It cost about $750 million to eradicate the flies in the ‘60s, so that number would translate to a much higher cost in today’s economy if they were to make a comeback.
Mexico eradicated them in the ’90s, and other southern countries had pushed the population all the way to the Darién Gap of the Panama Canal, then continued to fund the release of sterile male flies into the population to breed them into extinction.
“Mexico lost one of their fly facilities, so there is only one sterile fly facility in Panama that has been producing flies for some time now,” Kelsey said. “We have been working in concert with NCBA for several months, and saw it come around some of those Central American countries.”
Panama reported 23 cases in 2022, but several thousand in 2023. In the last two years, screwworms have spread north throughout Panama and into Costa Rica, Nicaragua, Honduras, Guatemala, and now Mexico. This increase is due to multiple factors including new areas of farming in previous barrier regions for fly control and increased cattle movements into the region.
APHIS initiated a stop-movement order on all bovine preventing them from being brought into the United States. “We understand from USDA that they are working on some protocols to allow cattle trade to resume, but it will be very specific in terms of quarantines on the southern side of the border to make sure those cattle are clean before they are brought in,” Kelsey explained.

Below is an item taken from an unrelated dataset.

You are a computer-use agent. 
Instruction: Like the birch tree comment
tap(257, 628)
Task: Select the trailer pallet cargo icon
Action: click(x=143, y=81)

According to Kelsey, the fly’s life cycle is pretty basic, so the quarantine should be pretty straightforward and effective. “We have a lot of treatments that we didn’t have back in the fifties and sixties that will allow us to manage them much more effectively, but we just don’t want to get to that point at all.”
Ivermectin is one of the most effective treatments today.
OCA has been in communication with their congressional delegation for information but is also pushing for USDA to strengthen its protocols to assist Mexico.
“Every dollar we send to Mexico to assist in fly strategies is a very efficient use of funding because if the fly gets to this country, we are going to have to spend way more,” Kelsey said. “The efficient use of funds at this time is to help Mexico re-establish that bio-border and push that fly back into the Central America area.”
He emphasized the importance of remaining aware of signs of the fly and persistent in its eradication. He talked in more depth about how the flies were dealt with in the first infestation, so be sure to click the listen bar at the top of the page to hear the complete conversation.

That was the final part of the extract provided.